AppTheorySsrSite deployments keep the Lambda Function URL origin protected with AWS_IAM plus CloudFront Origin Access Control (OAC). Native browser forms cannot add the x-amz-content-sha256 payload hash required for mutating Lambda URL requests, so FaceTheory exposes startAwsOacFormTransport() for explicitly marked same-origin URL-encoded forms.
Mark the form
<form action="/control/items/new" method="post" data-facetheory-oac-form>
<input name="name" required />
<button>Create</button>
</form>
The data-facetheory-oac-form attribute opts the form into FaceTheory’s payload-hash transport. Forms without the attribute submit through native browser behavior.
Install the transport
From a client bootstrap module:
import { startAwsOacFormTransport } from '@theory-cloud/facetheory';
const controller = startAwsOacFormTransport();
// Stop intercepting submits (the browser falls back to native form posting):
// controller.stop();
The transport intercepts submit events on marked forms, computes the SHA-256 digest of the URL-encoded body, sets the x-amz-content-sha256 header to match, and dispatches the request through fetch.
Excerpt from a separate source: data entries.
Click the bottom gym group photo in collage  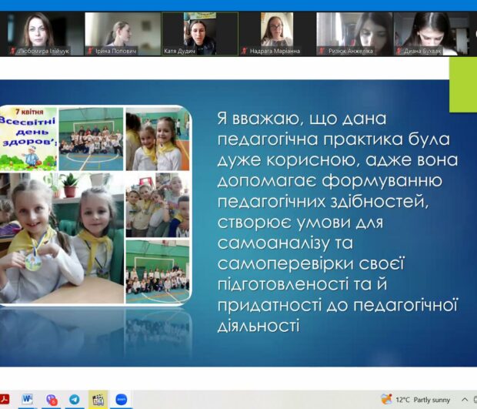(x=158, y=271)
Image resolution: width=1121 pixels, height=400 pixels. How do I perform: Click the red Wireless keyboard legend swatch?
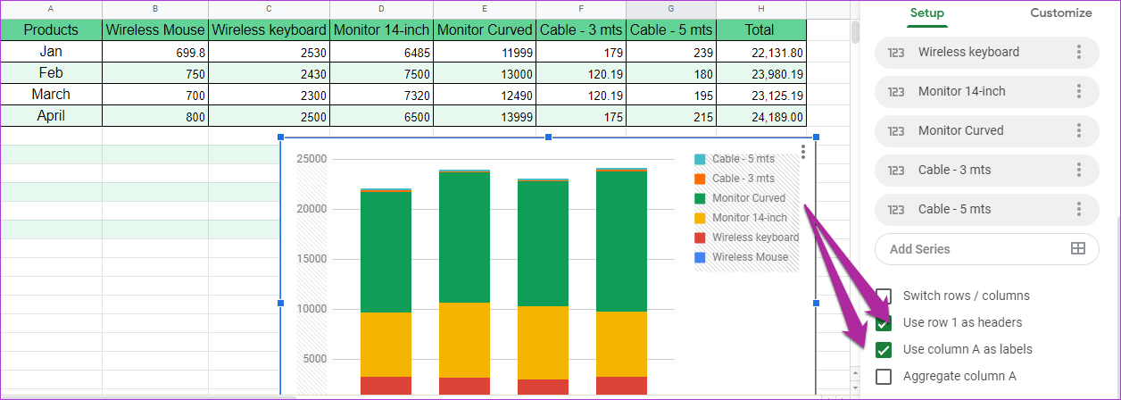(700, 238)
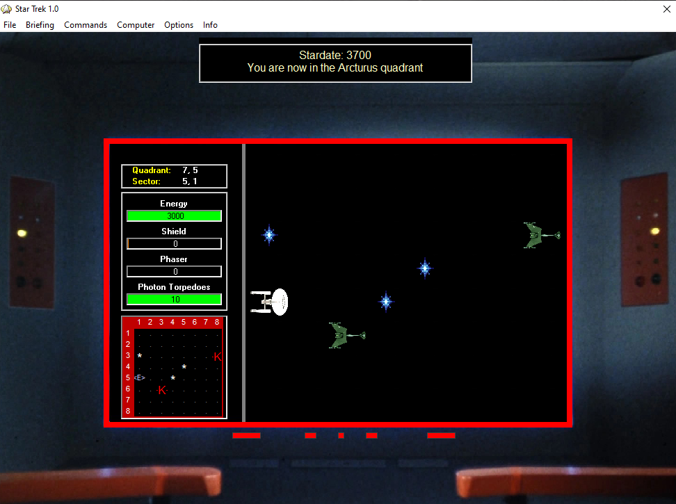Screen dimensions: 676x504
Task: Open the Options menu
Action: pyautogui.click(x=179, y=25)
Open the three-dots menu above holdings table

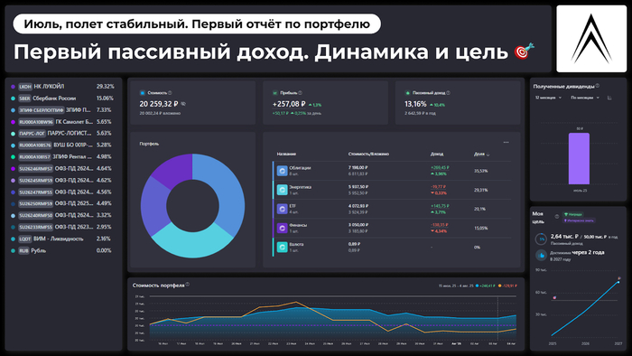(x=506, y=143)
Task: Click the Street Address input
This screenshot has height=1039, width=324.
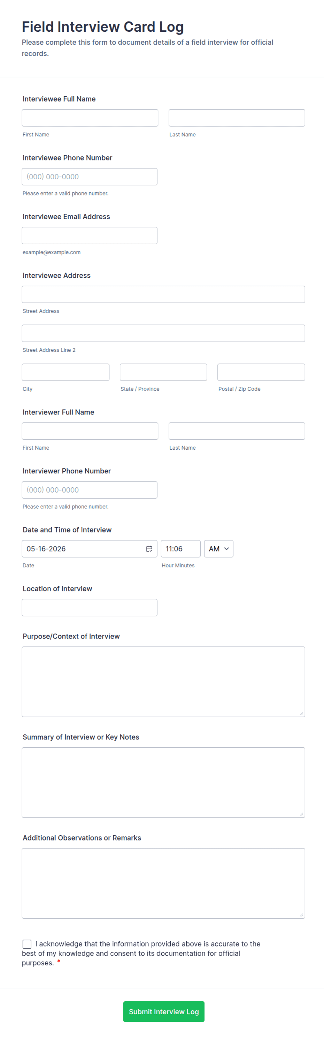Action: click(x=163, y=294)
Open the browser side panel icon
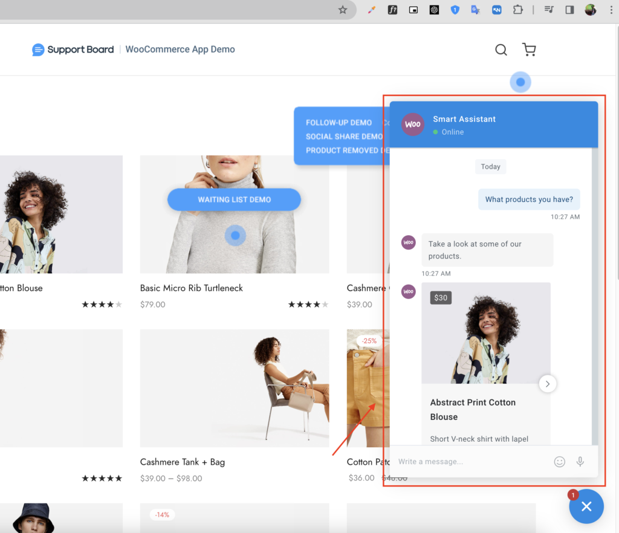The height and width of the screenshot is (533, 619). pyautogui.click(x=569, y=10)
What OAC transport is not responsible for
The payload-hash header is AWS signing plumbing only. Application authentication, CSRF protection, idempotency, and business validation remain application responsibilities. The transport does not:
- Authenticate the user.
- Generate or validate CSRF tokens.
- Deduplicate idempotent submissions.
- Validate field values.
Route the action path to Lambda / AppTheory, keep OAC enabled on the distribution, and treat the transport as a thin signing-compatibility shim.
Supported methods and encodings
- Methods:
POST,PUT,PATCH,DELETE. - Encoding:
application/x-www-form-urlencoded;charset=UTF-8(the default for unannotated<form>). - Multipart and other encodings are not supported through this transport — use a fetch-based handler for those.